■ REQUIRED TASK ■
Reproduce every line of the records below word for word, leaving out the pictures.

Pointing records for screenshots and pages

__________

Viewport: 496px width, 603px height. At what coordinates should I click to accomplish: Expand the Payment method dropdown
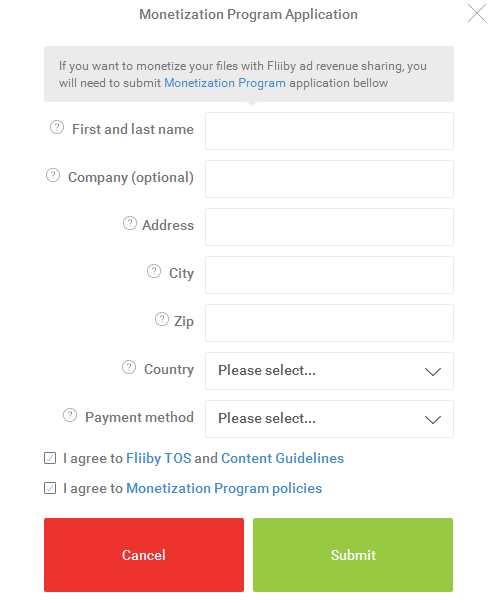point(330,419)
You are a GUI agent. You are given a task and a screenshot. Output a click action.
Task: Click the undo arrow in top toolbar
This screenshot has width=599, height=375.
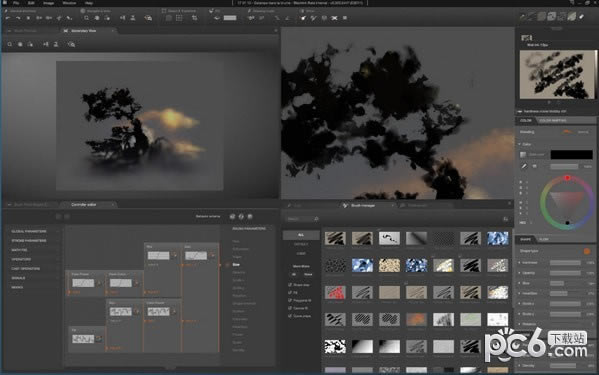pos(8,18)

__________

■ EXERCISE RESULT ■
Viewport: 496px width, 603px height. At what coordinates should I click to accomplish: Expand the Payment method dropdown
point(330,419)
You are a GUI agent. You are given a task and a screenshot. Output a click action.
Task: Click the undo arrow in top toolbar
This screenshot has width=599, height=375.
pos(8,18)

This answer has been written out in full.